Ernest Edward (Edwin) Curling, 34984, was a Private in the 1st/5th battalion (territorial force) of the Loyal North Lancashire Regiment (formerly 5240 of the East Kent Regiment). He was killed in action on 1st October 1918, when he was 28. He is buried at Proville British Cemetery.

He enlisted in Canterbury and lived in Dover. He was the husband of Ellen Potter (formerly Curling), from 7 Monins Road, Dover.

Curtis, A. E.
Albert Edward Curtis, 19384, was a Leading Stoker in the Royal Navy. Serving aboard HMS Tartar, he was killed by a mine explosion in the Straits of Dover on 17 June 1917. He was 24. He is commemorated on the Portsmouth Naval Memorial.

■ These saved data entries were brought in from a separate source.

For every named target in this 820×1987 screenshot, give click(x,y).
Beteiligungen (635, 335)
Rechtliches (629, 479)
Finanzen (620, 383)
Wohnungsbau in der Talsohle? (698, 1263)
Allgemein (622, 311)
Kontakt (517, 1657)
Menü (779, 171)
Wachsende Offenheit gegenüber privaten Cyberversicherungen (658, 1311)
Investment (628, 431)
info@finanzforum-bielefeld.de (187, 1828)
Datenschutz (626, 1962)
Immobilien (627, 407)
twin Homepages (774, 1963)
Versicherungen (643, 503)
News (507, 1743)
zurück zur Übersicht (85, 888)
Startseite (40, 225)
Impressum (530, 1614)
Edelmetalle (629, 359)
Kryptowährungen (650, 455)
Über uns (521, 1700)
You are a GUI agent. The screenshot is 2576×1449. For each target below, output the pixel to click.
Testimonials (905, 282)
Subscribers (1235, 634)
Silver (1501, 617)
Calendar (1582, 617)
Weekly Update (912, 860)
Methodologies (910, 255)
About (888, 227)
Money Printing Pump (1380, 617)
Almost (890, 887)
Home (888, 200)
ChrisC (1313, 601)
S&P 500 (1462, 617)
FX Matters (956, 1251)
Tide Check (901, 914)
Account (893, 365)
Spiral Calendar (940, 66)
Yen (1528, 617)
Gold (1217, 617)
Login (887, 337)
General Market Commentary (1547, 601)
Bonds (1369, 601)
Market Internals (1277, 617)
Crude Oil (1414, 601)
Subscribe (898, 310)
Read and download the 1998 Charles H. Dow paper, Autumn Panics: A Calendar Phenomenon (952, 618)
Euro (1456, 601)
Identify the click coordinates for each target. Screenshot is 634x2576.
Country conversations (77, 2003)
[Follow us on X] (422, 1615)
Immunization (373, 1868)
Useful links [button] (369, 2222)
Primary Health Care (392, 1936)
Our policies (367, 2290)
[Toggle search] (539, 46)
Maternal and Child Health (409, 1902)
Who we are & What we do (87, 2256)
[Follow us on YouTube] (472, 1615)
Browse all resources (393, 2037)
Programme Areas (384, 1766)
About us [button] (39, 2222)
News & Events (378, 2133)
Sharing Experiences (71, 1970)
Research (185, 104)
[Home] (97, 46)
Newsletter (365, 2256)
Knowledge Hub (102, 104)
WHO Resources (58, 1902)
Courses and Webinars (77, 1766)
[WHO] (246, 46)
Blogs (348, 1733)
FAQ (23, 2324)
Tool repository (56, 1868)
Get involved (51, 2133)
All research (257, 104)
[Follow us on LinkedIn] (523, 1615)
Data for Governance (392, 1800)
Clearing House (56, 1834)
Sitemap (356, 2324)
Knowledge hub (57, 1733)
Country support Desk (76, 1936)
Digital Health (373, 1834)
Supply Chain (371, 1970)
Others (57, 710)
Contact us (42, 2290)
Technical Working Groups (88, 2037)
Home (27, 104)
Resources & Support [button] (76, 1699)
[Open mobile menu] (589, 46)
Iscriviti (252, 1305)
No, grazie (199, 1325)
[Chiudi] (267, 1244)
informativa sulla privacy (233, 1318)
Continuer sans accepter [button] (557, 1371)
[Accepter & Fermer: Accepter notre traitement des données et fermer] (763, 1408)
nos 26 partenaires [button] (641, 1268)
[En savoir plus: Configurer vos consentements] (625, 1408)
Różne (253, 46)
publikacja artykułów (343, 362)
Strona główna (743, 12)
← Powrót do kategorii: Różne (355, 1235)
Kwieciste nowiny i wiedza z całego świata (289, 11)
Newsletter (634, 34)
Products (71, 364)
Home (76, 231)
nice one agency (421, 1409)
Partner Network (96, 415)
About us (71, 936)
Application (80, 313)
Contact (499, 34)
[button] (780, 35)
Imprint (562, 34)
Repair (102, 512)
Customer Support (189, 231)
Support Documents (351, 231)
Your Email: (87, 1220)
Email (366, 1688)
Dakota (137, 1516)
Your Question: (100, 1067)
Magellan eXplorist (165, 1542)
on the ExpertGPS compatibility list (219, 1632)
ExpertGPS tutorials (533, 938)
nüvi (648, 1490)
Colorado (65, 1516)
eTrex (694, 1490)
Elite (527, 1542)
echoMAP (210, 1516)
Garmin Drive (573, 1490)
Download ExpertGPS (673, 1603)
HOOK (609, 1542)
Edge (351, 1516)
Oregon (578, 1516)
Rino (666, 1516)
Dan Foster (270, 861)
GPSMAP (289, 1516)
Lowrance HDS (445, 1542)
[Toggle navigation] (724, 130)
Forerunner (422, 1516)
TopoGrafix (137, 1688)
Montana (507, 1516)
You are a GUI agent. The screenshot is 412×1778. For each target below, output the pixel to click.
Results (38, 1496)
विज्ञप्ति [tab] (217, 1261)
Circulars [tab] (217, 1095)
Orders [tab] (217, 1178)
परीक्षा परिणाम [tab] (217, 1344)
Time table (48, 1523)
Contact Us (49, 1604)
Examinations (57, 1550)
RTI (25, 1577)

Born on 2 August 1892, he was the son of John and Sophia Curtis, of 23 Hope Street, Landport, Portsmouth. In 1901 they were living at 21 Hope Street, with Mr Curtis working as a brewers' labourer. At home were Alfred, 14, Thomas, 12, Henry, 10, George, 8, Albert, 6, and Beatrice, 2.

He was the husband of Nellie Gertrude Curtis, née Pilcher, of Mitre Hotel, 77 Snargate Street, Dover, formerly 2 Dublin Cottages, River, and father to a baby son, also Albert Edward. The couple had married on Albert's birthday in 1916 at SS Peter and Paul, River. Nellie was the sister of George Henry Pilcher.